Questions are a good place to start



I’ve spent my day wading through three sets of books: wonderful, glorious, messy and brilliant exercise books. Against this backdrop, I’ve also distracted myself by engaging in fervent online chats spanning everything from how to get Tesco to pay for your highlighters, Derrida and deconstruction theory, and how to tackle Paper 2 of the new AQA GCSE English Language spec.

One of these casual exchanges sparked a blog post and, now I’ve finally popped away my purple pen (and once more donned my usual elephantine HoF hide), I’ve got about ten minutes to respond before my bath is full and I go and finish another chapter of ‘Batavia’ before bed.

So, here's my attempt to explain exactly what I *did* mean when I asserted:
 
1) “Asking questions is the starting point for all learning.”
2)  “If only experts asked questions teachers may as well give up now”

Which means it’s time for some Emily Bronte.

“Fall, leaves, fall; die, flowers, away;
Lengthen night and shorten day;
Every leaf speaks bliss to me
Fluttering from the autumn tree”

“The writer uses nature to communicate ideas of sadness. It says, “Fall, leaves, fall”. This suggests the poet as [sic] described someone who is having a bad time, and he [sic] just wants all his problems to drop and go away, just like when leaves drop of [sic] a tree. We want them to blow away so we can carry on moving forward.”  -  Student response to an unseen poem

The student who wrote this response, for a variety of reasons, doesn’t have much content knowledge that may have helped her to unpick meanings, the writer’s use of language etc. The nature of the unseen response also doesn’t allow this understanding to be scaffolded by the teacher in a format that can be learnt and retained.

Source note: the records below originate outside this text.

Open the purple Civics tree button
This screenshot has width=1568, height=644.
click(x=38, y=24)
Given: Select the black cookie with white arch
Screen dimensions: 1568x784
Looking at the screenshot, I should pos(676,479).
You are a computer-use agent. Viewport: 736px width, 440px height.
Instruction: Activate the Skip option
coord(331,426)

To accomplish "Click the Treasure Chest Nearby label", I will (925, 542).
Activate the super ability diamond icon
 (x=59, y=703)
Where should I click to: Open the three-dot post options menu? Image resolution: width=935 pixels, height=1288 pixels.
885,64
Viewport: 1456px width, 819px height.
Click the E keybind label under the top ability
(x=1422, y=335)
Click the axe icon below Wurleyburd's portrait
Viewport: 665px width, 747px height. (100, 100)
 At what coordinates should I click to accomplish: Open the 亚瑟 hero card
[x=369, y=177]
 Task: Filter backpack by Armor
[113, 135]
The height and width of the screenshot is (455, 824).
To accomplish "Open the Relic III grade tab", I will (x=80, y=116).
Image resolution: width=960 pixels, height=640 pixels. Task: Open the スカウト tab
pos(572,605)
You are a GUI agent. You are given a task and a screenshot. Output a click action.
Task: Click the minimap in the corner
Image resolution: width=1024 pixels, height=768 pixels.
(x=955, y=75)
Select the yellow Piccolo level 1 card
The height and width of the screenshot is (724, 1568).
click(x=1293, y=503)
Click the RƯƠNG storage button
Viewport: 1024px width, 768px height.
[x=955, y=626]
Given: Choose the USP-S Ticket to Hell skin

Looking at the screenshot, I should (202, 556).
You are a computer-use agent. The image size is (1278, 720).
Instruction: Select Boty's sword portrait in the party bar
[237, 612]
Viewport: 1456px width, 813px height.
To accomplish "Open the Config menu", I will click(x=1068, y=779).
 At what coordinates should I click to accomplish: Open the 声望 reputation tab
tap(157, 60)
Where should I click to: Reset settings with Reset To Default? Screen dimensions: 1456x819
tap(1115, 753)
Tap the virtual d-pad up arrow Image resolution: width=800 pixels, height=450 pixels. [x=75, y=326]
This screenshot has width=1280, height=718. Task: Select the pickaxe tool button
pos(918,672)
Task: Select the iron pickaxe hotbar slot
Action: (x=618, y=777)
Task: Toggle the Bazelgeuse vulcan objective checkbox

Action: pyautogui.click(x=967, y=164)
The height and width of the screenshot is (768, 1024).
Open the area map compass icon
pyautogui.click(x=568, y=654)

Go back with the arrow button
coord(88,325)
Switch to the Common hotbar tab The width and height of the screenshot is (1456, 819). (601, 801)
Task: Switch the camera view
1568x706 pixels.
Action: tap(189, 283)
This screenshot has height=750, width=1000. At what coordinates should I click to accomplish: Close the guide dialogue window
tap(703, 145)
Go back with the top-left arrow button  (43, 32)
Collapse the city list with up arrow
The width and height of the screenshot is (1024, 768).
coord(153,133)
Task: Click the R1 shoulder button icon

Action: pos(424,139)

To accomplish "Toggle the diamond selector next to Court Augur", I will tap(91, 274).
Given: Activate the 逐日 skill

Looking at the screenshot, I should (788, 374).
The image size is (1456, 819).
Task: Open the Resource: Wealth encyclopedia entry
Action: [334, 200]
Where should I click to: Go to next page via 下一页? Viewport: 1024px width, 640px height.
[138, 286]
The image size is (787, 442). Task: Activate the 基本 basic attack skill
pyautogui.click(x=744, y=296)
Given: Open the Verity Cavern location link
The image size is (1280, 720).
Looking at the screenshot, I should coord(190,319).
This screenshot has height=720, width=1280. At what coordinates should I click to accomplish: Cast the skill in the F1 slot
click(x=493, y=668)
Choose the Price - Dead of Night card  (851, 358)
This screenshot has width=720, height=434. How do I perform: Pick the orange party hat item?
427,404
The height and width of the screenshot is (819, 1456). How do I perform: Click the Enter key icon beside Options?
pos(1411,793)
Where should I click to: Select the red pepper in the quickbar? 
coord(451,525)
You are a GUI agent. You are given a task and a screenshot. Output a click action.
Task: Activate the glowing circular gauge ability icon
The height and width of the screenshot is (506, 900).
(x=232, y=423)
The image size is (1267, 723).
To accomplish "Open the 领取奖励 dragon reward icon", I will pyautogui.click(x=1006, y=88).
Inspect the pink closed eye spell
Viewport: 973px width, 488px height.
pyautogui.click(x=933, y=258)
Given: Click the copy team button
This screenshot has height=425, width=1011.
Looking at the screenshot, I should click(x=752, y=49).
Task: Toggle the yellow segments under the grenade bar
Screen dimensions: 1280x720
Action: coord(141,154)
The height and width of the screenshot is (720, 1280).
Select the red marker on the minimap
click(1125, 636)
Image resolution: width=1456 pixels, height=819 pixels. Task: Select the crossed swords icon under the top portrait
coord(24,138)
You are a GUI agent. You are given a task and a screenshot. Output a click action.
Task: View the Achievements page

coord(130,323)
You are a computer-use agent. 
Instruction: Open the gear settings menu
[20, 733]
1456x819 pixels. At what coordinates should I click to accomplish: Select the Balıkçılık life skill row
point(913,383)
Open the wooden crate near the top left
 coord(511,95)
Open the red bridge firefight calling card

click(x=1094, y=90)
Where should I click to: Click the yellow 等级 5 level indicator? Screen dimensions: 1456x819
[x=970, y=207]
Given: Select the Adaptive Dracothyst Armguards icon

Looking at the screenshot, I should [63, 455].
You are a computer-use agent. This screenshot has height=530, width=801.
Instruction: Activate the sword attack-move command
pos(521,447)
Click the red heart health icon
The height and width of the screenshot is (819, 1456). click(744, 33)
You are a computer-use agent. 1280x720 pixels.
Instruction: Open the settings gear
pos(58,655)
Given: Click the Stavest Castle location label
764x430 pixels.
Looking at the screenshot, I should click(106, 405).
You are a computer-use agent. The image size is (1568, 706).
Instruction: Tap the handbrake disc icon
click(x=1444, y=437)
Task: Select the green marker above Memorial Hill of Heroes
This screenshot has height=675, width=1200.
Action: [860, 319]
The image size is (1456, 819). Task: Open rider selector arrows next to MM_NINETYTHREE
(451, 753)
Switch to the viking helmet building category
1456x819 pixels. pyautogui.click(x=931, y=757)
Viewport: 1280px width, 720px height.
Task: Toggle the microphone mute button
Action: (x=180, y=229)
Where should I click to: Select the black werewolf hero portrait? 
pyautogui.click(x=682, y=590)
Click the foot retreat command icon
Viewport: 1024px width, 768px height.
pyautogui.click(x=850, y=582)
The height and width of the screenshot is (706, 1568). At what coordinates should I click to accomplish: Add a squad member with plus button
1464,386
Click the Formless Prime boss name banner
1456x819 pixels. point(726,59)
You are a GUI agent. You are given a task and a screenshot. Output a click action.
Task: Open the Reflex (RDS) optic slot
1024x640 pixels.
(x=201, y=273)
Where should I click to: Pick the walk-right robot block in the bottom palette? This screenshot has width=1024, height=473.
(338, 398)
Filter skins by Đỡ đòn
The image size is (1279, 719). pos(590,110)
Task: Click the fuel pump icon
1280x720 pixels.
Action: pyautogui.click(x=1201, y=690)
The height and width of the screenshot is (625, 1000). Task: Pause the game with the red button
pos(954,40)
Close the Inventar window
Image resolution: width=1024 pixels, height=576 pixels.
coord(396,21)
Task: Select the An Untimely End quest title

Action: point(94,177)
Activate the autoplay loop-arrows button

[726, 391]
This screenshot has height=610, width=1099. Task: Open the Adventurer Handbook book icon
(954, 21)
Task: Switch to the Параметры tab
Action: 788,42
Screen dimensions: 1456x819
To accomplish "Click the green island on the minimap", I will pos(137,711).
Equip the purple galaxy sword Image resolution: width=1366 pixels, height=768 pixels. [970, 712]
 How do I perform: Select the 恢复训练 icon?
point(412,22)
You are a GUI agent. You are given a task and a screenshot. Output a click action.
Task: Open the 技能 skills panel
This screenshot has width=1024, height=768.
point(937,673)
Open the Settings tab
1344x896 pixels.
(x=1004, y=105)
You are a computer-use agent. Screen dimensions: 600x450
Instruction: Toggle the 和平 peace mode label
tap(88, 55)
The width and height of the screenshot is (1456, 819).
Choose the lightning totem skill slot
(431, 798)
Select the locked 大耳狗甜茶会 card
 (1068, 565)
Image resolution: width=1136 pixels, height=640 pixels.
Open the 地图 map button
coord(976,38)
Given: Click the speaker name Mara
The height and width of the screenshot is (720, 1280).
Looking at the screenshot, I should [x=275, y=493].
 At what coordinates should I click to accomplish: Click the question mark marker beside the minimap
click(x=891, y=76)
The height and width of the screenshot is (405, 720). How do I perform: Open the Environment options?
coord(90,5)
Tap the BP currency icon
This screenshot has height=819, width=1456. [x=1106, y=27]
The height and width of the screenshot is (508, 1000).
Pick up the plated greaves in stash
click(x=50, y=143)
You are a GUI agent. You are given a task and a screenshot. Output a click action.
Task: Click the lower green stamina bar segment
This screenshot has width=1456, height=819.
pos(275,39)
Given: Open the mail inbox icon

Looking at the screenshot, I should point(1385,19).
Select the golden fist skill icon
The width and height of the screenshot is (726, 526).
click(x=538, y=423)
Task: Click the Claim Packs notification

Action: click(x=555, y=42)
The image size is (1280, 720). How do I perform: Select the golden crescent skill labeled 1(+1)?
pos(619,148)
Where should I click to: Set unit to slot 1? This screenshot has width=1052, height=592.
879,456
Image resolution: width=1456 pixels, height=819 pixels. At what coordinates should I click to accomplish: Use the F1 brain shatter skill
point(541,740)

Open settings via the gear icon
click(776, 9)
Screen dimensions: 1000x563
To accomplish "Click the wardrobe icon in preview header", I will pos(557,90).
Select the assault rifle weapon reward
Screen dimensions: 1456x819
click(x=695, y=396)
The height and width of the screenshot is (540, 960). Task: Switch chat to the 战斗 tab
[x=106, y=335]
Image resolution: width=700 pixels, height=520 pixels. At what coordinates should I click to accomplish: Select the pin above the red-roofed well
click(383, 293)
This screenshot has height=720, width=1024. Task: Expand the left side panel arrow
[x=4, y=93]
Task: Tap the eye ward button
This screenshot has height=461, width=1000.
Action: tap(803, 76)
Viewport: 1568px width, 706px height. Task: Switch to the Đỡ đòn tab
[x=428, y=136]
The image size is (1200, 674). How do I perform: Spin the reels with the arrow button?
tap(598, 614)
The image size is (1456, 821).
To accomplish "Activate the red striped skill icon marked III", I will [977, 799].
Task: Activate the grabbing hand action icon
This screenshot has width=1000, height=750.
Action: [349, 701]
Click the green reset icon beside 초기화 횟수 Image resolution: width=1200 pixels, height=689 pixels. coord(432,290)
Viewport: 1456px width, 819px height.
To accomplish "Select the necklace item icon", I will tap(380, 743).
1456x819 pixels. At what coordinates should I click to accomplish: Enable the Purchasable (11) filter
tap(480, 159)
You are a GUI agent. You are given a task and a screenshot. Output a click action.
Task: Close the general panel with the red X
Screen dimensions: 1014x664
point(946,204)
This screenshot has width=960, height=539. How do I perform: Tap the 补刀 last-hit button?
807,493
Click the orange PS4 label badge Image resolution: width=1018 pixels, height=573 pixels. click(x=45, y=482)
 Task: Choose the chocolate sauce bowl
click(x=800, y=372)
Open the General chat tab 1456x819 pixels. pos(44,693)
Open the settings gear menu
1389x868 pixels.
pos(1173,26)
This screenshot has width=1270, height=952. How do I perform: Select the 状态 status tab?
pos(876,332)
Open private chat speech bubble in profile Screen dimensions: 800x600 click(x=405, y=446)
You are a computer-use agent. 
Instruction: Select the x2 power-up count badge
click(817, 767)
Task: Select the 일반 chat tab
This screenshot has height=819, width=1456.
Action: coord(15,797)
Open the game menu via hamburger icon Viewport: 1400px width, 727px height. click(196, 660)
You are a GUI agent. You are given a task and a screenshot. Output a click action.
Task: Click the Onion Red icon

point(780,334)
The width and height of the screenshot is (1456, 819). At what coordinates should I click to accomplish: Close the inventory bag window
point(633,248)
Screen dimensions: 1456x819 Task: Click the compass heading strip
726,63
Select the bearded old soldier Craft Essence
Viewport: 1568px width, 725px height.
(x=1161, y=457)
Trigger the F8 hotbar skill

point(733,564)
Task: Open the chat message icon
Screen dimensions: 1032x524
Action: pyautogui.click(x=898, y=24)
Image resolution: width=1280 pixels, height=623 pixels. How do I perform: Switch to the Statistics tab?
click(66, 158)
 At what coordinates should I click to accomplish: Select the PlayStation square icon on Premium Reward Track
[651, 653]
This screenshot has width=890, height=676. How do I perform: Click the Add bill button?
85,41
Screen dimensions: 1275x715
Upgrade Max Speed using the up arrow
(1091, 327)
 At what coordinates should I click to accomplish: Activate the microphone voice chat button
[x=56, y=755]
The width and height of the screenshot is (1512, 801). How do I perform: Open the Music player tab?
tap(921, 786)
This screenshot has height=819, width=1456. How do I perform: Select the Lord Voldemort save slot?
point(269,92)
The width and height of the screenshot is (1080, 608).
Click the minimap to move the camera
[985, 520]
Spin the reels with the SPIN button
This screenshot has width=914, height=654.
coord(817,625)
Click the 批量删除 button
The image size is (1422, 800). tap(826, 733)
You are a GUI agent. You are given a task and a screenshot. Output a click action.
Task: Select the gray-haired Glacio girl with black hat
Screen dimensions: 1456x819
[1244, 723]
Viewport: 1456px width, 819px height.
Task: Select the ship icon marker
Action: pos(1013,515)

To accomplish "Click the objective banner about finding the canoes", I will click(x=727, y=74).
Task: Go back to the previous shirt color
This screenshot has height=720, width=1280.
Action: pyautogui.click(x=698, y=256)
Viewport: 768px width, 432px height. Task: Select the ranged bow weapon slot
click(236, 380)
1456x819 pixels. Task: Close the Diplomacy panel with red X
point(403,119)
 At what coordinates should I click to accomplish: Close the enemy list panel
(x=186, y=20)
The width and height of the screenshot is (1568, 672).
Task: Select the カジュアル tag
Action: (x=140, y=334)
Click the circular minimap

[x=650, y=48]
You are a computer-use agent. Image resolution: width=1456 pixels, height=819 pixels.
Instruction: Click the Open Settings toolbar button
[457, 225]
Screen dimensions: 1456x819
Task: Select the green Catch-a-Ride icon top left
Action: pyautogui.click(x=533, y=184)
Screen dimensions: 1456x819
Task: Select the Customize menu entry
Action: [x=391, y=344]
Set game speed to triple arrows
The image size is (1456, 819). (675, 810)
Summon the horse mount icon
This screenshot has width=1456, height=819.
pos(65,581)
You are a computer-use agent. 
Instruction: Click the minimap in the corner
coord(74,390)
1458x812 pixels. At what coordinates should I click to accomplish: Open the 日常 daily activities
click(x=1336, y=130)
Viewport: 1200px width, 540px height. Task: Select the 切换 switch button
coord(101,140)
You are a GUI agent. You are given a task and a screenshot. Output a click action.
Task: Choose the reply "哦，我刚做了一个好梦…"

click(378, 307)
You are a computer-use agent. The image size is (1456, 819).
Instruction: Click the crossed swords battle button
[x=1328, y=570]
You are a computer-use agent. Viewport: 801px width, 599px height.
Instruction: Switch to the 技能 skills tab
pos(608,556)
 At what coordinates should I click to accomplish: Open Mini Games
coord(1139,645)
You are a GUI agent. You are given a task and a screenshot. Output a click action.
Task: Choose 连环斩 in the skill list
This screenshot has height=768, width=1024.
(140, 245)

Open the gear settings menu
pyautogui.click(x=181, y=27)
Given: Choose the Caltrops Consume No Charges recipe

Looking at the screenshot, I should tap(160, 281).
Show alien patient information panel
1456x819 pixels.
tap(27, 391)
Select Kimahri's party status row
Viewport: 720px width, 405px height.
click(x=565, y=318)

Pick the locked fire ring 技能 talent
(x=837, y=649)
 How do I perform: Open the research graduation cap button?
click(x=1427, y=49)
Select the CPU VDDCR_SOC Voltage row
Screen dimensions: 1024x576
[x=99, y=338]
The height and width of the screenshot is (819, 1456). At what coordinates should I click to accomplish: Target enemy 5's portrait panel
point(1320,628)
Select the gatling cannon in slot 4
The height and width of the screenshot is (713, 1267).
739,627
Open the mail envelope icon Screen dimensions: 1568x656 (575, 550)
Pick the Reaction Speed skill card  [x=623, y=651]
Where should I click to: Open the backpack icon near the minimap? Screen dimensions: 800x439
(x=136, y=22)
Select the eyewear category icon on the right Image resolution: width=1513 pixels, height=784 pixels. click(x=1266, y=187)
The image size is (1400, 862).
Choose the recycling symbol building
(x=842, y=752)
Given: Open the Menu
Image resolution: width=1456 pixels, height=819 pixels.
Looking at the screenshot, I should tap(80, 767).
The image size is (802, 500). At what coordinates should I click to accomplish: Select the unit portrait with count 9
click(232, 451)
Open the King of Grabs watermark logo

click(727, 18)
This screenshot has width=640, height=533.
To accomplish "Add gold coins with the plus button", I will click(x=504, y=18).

And yet she’s understood that there is a meaning here beyond the literal, unlocking ideas about tone and imagery. So, how did she do it? She asked questions. She sought meaning through her own enquiry.

She isn’t an expert and yet she isn’t ignorant. Her own questions unlocked understanding and signalled the knowledge to be gained.

Which isn’t the same as saying that all questions are created equal; I absolutely agree that the more you know the more interesting your questions are likely to be. If this student knew something about Bronte’s life, perhaps, or had the subject terminology to unpick how meanings were created she clearly could’ve created a more nuanced response.

So, OK, I may have fallen into the hyperbolic trap of the tweet when I said questions are the starting point for ‘all’ learning. I’m sure there are many contexts when a secure base of knowledge is absolutely necessary for learning - if not most - and that my example of the unseen poem could be seen as somewhat ‘niche’. And, yes, I apologise to David for the needless prefix of “Rubbish” before statement 2. But, it is surely the most human of endeavours to ask. To seek. To pursue knowledge throughly asking. 

If we only allow those with a secure knowledge base to ask we are surely cutting off the source of inspiration and excitement that makes this job so wonderful and exciting. So, well, fun.

And that’s what I meant by my two assertions.
Let’s encourage our students so they have the confidence to ask. Let’s start by inspiring our students so they want to ask.

Content knowledge can provide answers, but at its end point we just find more questions. Let’s ensure when we get there that our students are able to create those questions for themselves and aren’t simply holding out their spoons waiting for non-existent answers.